Autorevue Magazin-Archiv: Ausgabe 02/1988

Ausgabe der Autorevue vom Februar 1988 mit Cover, Editorial & Impressum

Zuletzt aktualisiert am 08.09.2020

Liebe Leserin, lieber Leser,

Zwischen Zynismus und Bestürzung bleib nur ein schmaler Bereich, und man kann sich dort gar nicht leise und vorsichtig genug bewegen. Die meisten Medien tun das nicht, sondern nützen Paris – Dakar bloß für scheinheilige Entrüstung, mit der sie ihre Sensationsberichterstattung motivieren. Typisch für diese Haltung ist, daß Paris – Dakar überhaupt nur an jenen Tagen in die Zeitung kommt, an denen „was passiert“ ist; die sportliche Chronologie wird hingegen nicht verfolgt.

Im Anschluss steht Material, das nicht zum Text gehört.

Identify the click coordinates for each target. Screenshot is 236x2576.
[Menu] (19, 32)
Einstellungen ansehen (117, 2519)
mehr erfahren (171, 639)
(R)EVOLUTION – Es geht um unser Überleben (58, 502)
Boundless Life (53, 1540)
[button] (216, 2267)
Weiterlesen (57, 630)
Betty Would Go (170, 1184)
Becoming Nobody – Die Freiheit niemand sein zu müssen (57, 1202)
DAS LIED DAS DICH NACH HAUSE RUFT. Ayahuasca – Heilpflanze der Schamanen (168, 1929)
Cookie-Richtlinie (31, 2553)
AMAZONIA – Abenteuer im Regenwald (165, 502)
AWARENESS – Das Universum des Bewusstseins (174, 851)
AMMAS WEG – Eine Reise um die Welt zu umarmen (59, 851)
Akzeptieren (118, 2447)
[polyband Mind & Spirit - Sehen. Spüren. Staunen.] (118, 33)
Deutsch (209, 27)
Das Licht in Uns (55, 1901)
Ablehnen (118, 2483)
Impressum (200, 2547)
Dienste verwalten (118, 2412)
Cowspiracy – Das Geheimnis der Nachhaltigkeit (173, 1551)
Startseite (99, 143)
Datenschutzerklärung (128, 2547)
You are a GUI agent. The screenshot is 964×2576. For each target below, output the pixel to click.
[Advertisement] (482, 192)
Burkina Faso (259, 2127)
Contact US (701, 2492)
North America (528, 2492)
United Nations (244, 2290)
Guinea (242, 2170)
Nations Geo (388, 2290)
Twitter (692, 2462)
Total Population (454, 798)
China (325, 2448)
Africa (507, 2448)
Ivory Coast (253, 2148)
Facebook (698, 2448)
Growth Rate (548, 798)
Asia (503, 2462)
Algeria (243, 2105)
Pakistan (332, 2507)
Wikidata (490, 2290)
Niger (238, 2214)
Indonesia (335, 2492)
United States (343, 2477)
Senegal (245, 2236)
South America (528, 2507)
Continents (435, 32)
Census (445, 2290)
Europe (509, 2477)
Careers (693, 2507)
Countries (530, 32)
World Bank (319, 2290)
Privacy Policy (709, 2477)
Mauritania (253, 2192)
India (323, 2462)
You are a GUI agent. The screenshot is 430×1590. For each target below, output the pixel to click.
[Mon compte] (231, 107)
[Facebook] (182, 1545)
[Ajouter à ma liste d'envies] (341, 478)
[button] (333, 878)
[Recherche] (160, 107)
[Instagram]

Tatsache ist, daß sich Paris – Dakar als sportliches und gesellschaftliches Phänomen im Grenzbereich des Machbaren und Tragbaren abspielt. Derartige Unternehmen waren aber zu allen Zeiten von der Begleitmusik der Spießbürger zu trennen, die sich um vergossenes Blut sorgen, das ihnen höchst egal ist.

Es ist zu akzeptieren, daß in einem Zeitalter der Reizüberflutung auch im Sport Dinge passieren, die nicht mehr so recht „normal“ sind, und deren Kritiker sollten jene Toleranz anlegen, die alle verlangen, die nicht im Gleichschritt der Herde trotten.

Man möge doch bitte den großen Vorteil von Paris – Dakar gegenüber anderen Irrwitzigkeiten unserer Gesellschaft nicht aus den Augen verlieren: Jeder ist völlig freiwillig dabei. Genauso freiwillig wie unser Freund Eckhard Eybl kürzlich die Zeitung holen ging; soviel brechen sich andere Leute nicht bei zehn Paris – Dakar. Er ist ein kräftiger junger Mann mit gutem Verständnis für die Zusammenhänge und Nicht-Zusammenhänge im Leben; diese Erwähnung wird seine Heilung beschleunigen.

Ich kann auch recht genau sagen, warum ich selbst nach viermal Paris – Dakar nicht mehr dabei bin: Der Rummel und die Unpersönlichkeit der Rallye wurden im Lauf der Zeit zuviel; es wurde immer schwieriger, das Geld aufzutreiben; und drittens: ich bekam immer mehr Angst.

Kein Grund indes, Dakar insgesamt zu verteufeln. Sie finden eine hoffentlich ausgewogene Geschichte (und so grausig, wie eben Paris – Dakar im schlechtesten Fall sein kann) ab Seite 68, zusammengestellt aus dem Material der französischen Agentur SIPA.